Arsenic contamination traced to source
A detailed study of the upper Mekong delta of Cambodia has revealed that arsenic released from near-surface wetland sediments contaminates ground water. The work is a clear demonstration of how a groundwater flow system can control arsenic levels in southeast Asia, and provides a potential framework for predicting future groundwater quality in the region.
Tens of millions of people in Asia routinely consume water that has dangerously high arsenic levels. The arsenic is derived naturally from eroded Himalayan sediments that wash down to low-lying regions, but the processes controlling the aqueous concentrations and the location of arsenic release to pore water have been unclear.

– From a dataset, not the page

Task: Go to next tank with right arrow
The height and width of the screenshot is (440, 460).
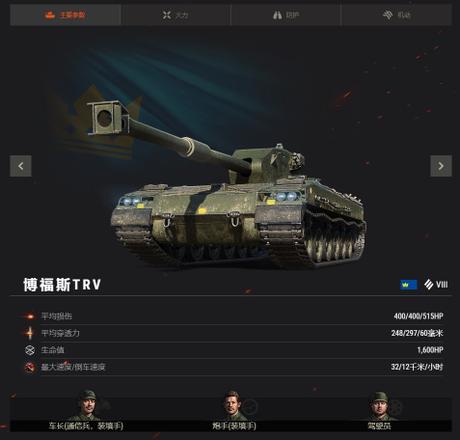Action: (x=441, y=166)

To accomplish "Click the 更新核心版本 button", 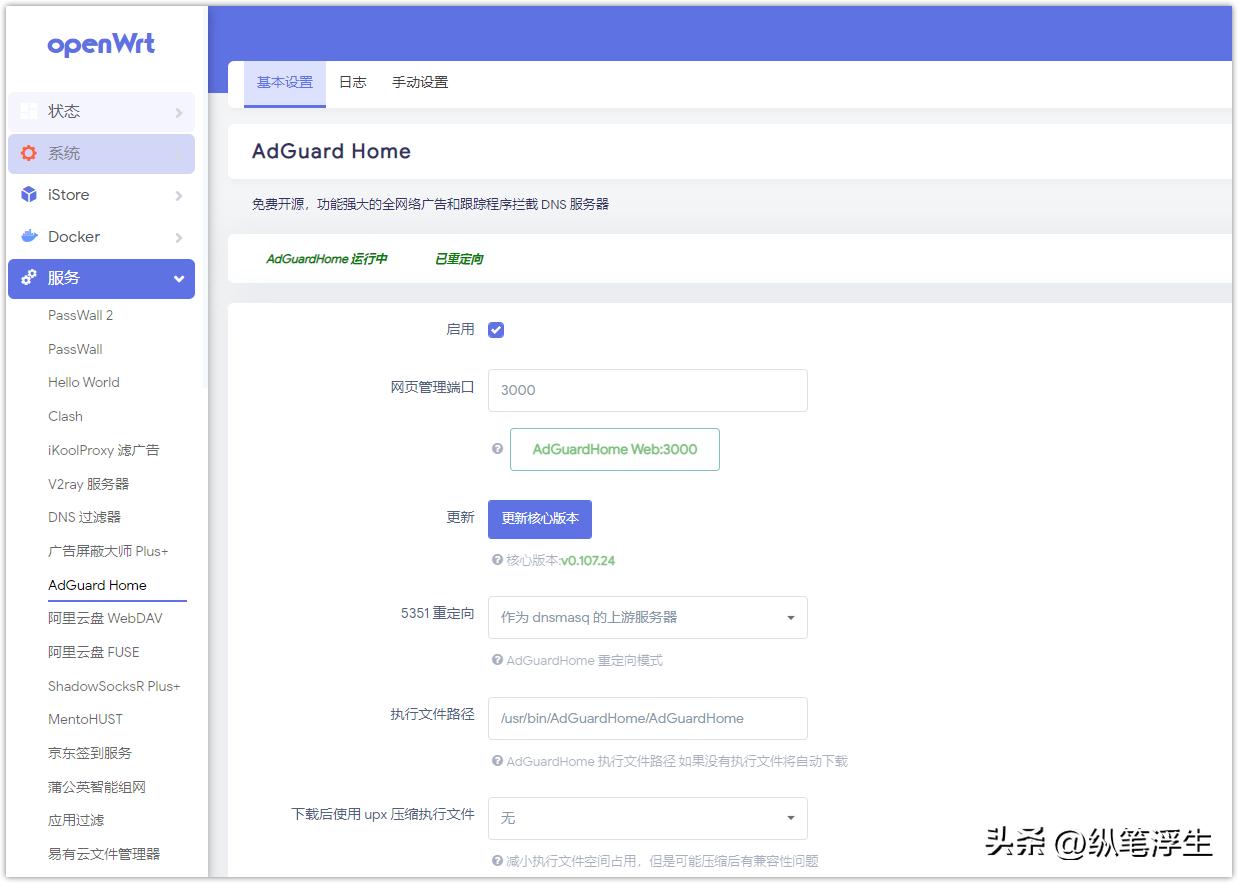I will (x=540, y=519).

Scott Ferdorf of Stanford University and colleagues in the United States and Cambodia used hydrologic and biogeochemical measurements to build a model of arsenic release and transport through the Mekong delta. This natural cycle that occurs on a centennial timescale can be influenced by land-use changes such as irrigation pumping, agricultural intensification and urbanization.
The team’s results, which are reported in Nature this week, represent a model for understanding pre-disturbance conditions for other major deltas in Asia, and indicate that release and transport of arsenic are sensitive to ongoing and impending anthropogenic disturbances.
In a related ‘News and Views’ article, Charles Harvey of the Massachusetts Institute of Technology notes that if similar processes are responsible for arsenic contamination observed in other aquifers throughout south Asia, wells could be placed so as to avoid drawing contaminated groundwater.